On April 2, 2018, the US Treasury Department and the Internal Revenue Service (“IRS”) issued Notice 2018-28 (the “Notice”) providing guidance relating to the limitation on interest expense deductibility under new Section 163(j) of the Internal Revenue Code enacted pursuant to the “Tax Cuts and Jobs Act” (the “Tax Act”).1 In general, Section 163(j) disallows (and defers) the deduction of a taxpayer’s net interest expense to the extent it exceeds 30% of the taxpayer’s adjusted taxable income. The Notice describes regulations that the Treasury Department and the IRS intend to issue to clarify some aspects of this limitation. Significantly taxpayers may rely on the Notice until the proposed regulations are published.
As discussed below, the Notice provides clarity on important questions, including the application of the limitation to consolidated groups and the fate of pre-2018 deductions disallowed under former Section 163(j). That said, a number of other questions remain outstanding and will possibly be the subject of future guidance (for example, the application of Section 163(j) to controlled foreign corporations).
Section 163(j) Applies on a Consolidated Basis
Consistent with the legislative history of the Tax Act, the Notice confirms that the interest deduction limitation of Section 163(j) applies at the level of the US tax consolidated group. Therefore, interest on intercompany obligations will be disregarded, while interest expense payable to persons outside of the consolidated group will be subject to the 30% limitation. Similarly, the consolidated group’s taxable income will be considered for purposes of calculating adjusted taxable income. The Notice clarifies that an affiliated group that does not file a consolidated return will not be treated as a single taxpayer for purposes of Section 163(j).
According to the Notice, forthcoming regulations will also address other issues relating to the application of Section 163(j) to consolidated groups, including the allocation of the limitation among consolidated group members, intra-group stock basis adjustments resulting from the limitation and the treatment of carry-forwards of disallowed deductions for members that join or leave the group.

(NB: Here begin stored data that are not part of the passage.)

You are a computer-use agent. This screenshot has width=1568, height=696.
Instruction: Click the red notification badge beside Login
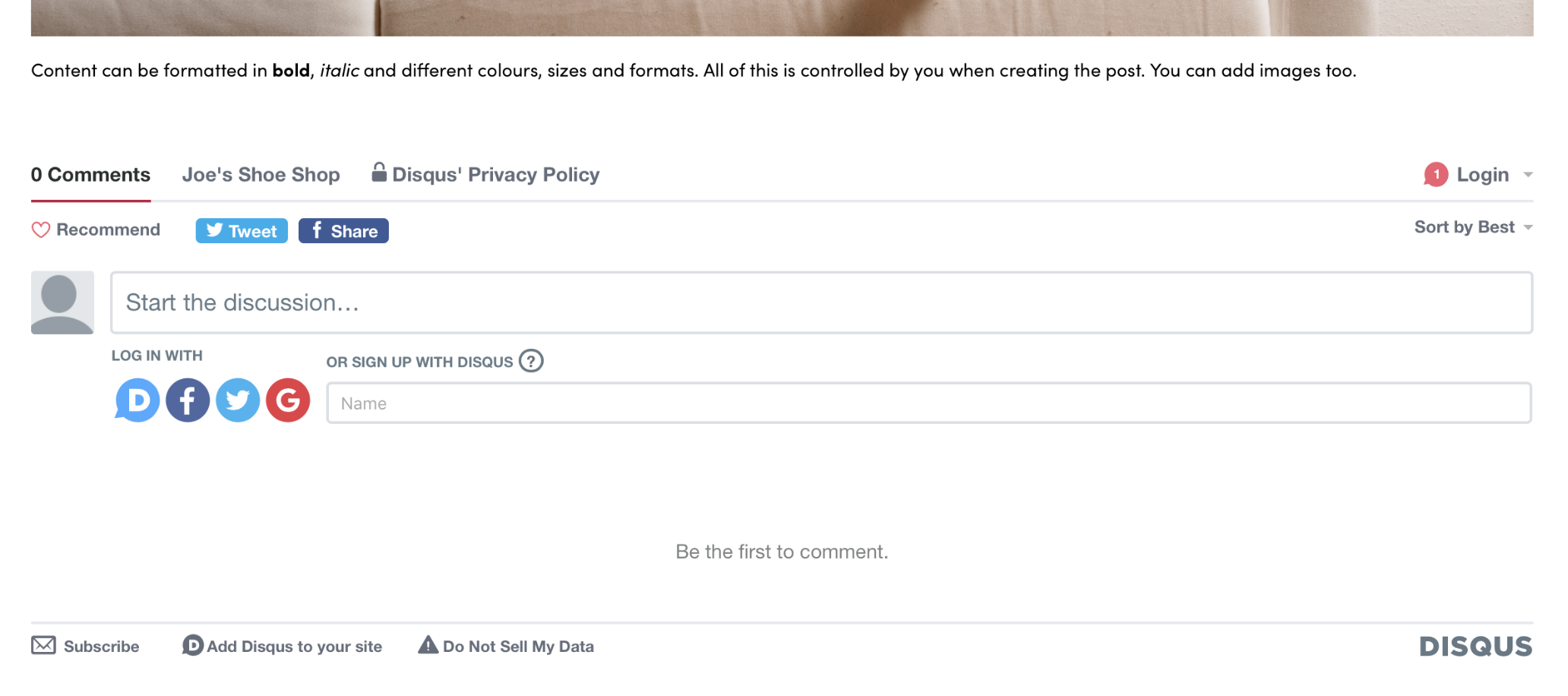(x=1436, y=175)
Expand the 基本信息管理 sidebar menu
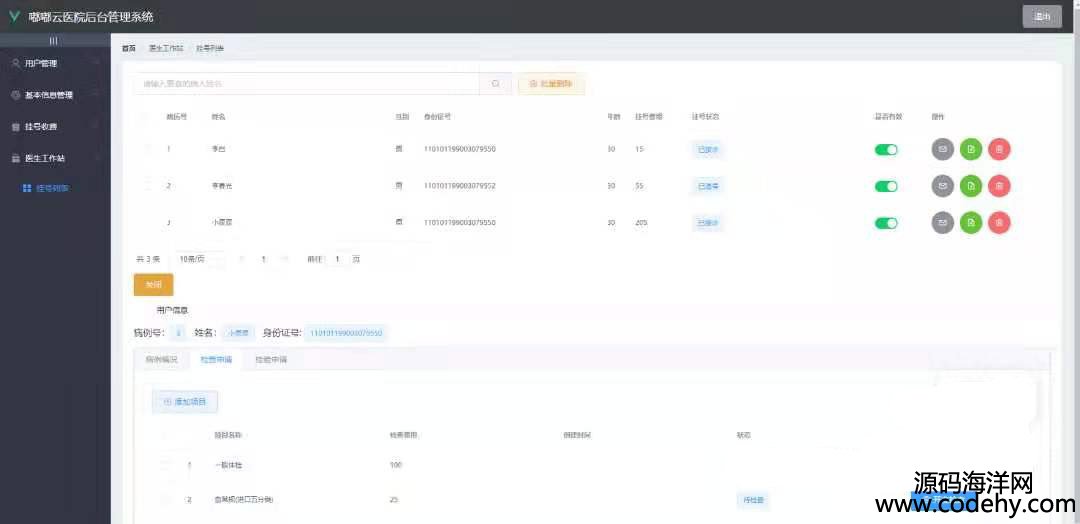The image size is (1080, 524). coord(54,95)
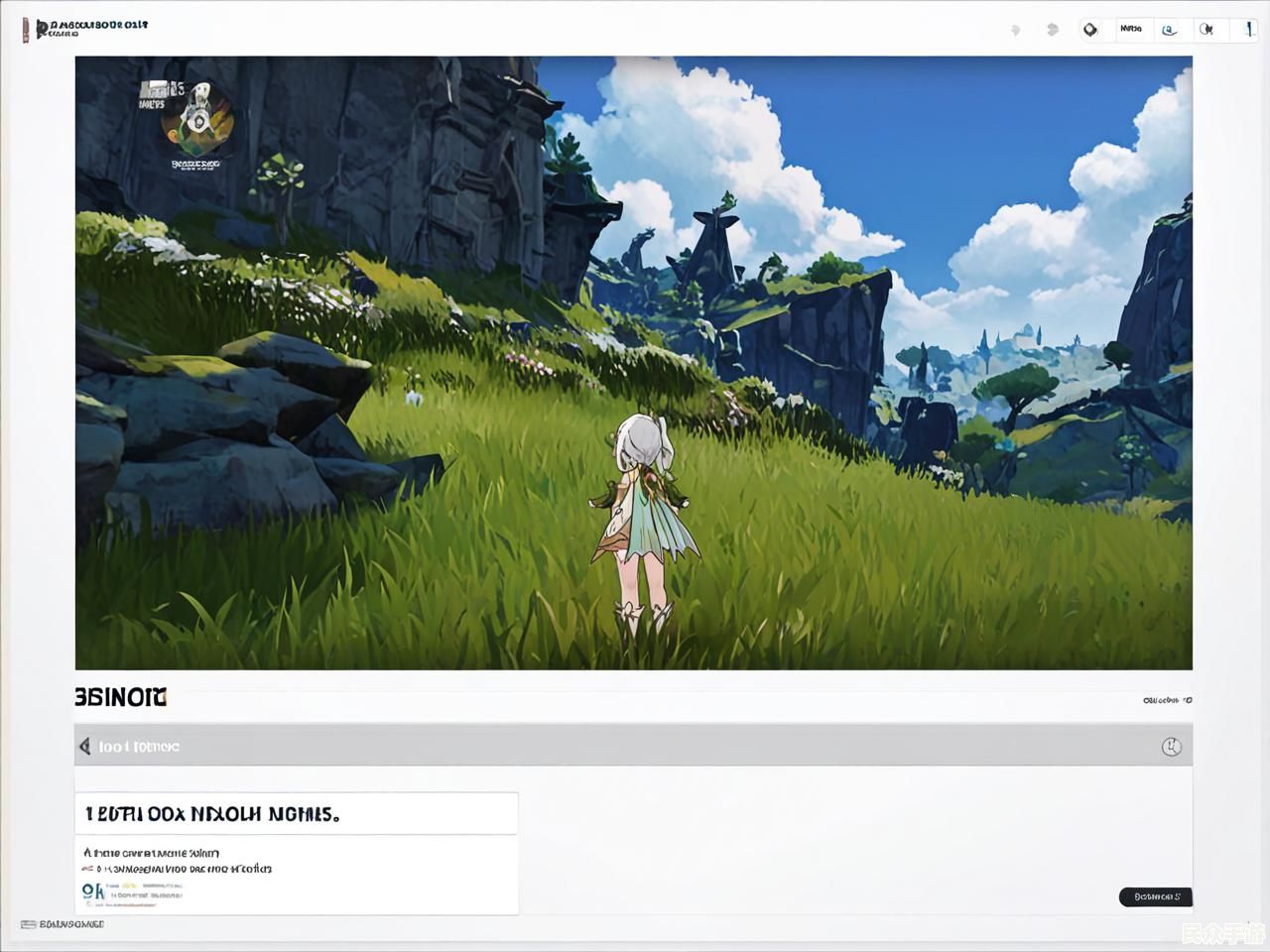Click the bold section heading below the image

pos(121,698)
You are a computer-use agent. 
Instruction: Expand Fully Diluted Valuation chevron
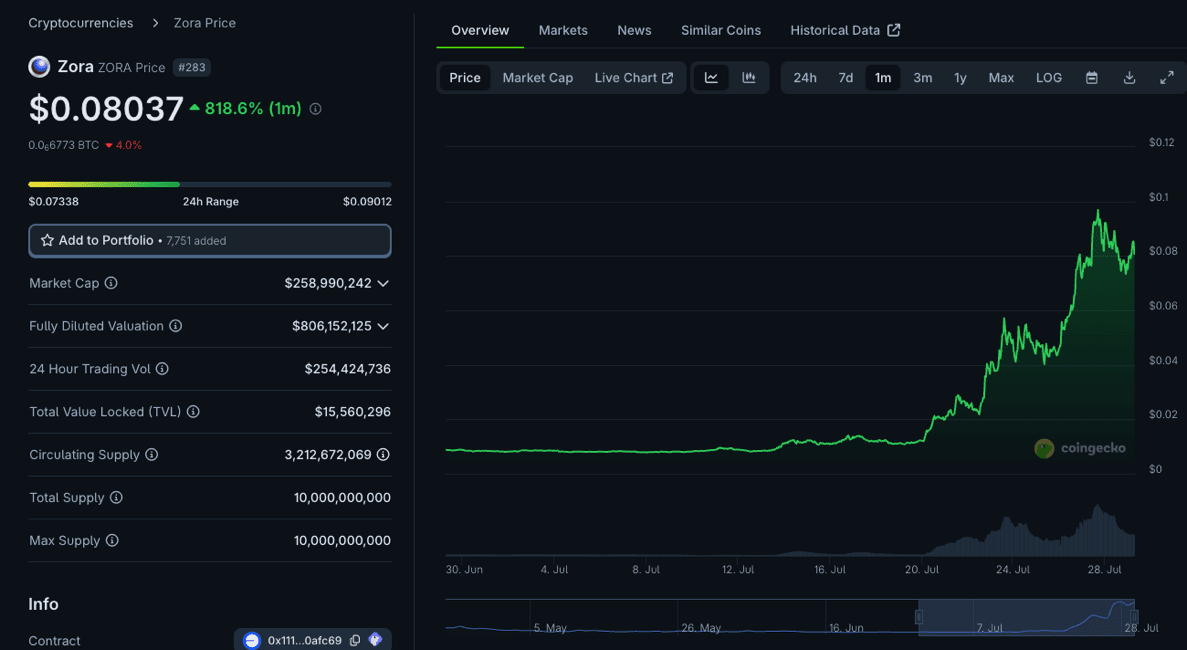(x=383, y=326)
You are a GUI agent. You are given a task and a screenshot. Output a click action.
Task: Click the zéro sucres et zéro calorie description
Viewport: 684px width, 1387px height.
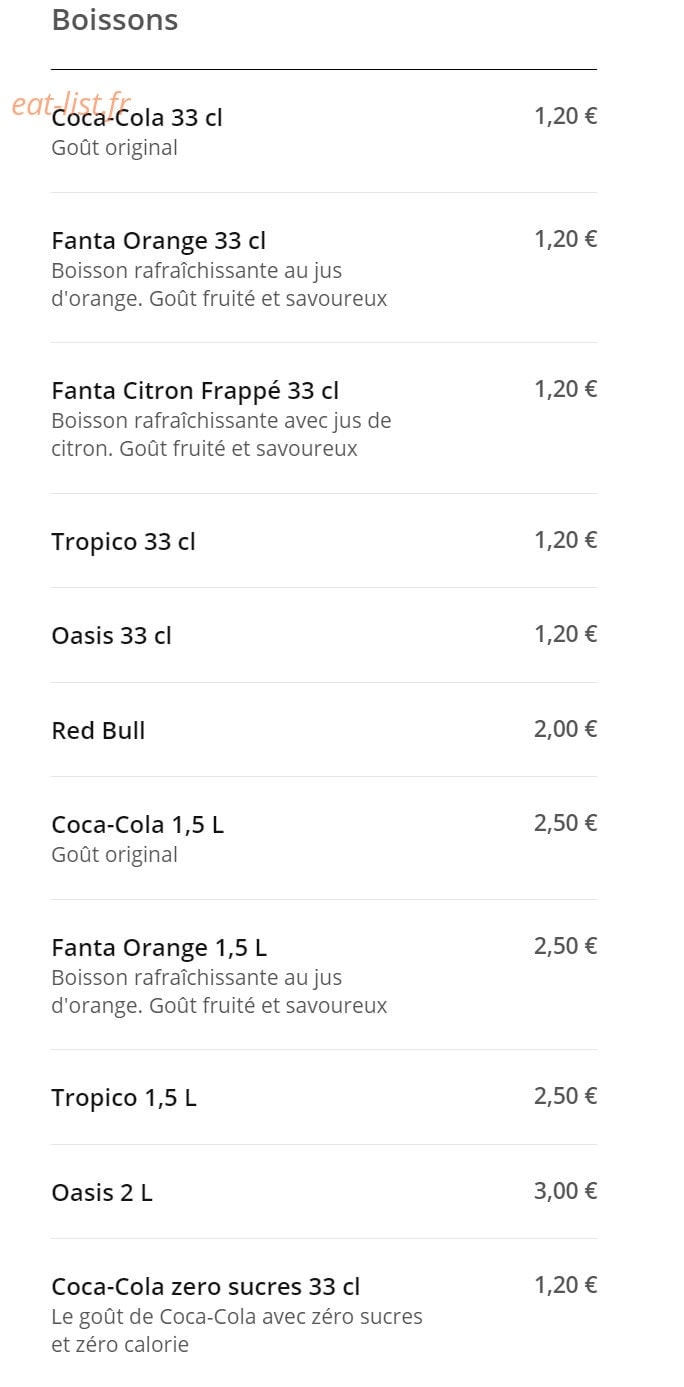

Pre-2018 Disallowed Interest May Be Carried Forward
Prior to the issuance of the Notice, there was some uncertainty as to how taxpayers would treat interest deductions that had been disallowed under former Section 163(j) in the new Section 163(j) regime.
The Notice clarifies that taxpayers may carry forward those disallowed interest deductions to their first taxable year beginning after December 31, 2017. However, those carry-forwards will be subject to the new Section 163(j) limitation as well as to the new base erosion alternative tax (“BEAT”) of Section 59A in the same manner as interest paid or accrued in a taxable year beginning after December 31, 2017.
In addition, taxpayers will not be able to carry forward “excess limitation” amounts to taxable years beginning after December 31, 2017, given that, unlike old Section 163(j), new Section 163(j) does not contemplate the carry forward of excess limitation.
Section 163(j) Does Not Apply for E&P Purposes
Pursuant to the Notice, the disallowance of an interest expense deduction of a C corporation under Section 163(j) will not affect whether and when such interest expense reduces the earnings and profits of such corporation.
All Interest Expense and Interest Income of a C Corporation Is “Business Interest”
The Section 163(j) limitation applies only to the net “business interest” expense (that is, the excess of a taxpayer’s business interest expense over its business interest income). The Notice clarifies that all interest paid or accrued on indebtedness of a C corporation, and all interest that is includible in the C corporation’s gross income, will be treated as “business interest” for purposes of this limitation. This rule will not apply to S corporations.
The regulations to be issued will address whether and to what extent interest paid, accrued or includible in gross income by a non-corporate entity (e.g., a partnership) in which a C corporation holds an interest is properly characterized as business interest expense or income of the C corporation.
Business Interest Income of Partnerships and S Corporations
The Notice also announced that regulations will be issued to prevent “double counting” of business income by partners in partnerships and S corporation shareholders. Specifically, a partner can only include its share of the partnership’s business interest income to the extent of that partner’s share of the net business interest income of the partnership (i.e., the excess of the partnership’s business interest income over the partnership’s business interest expense).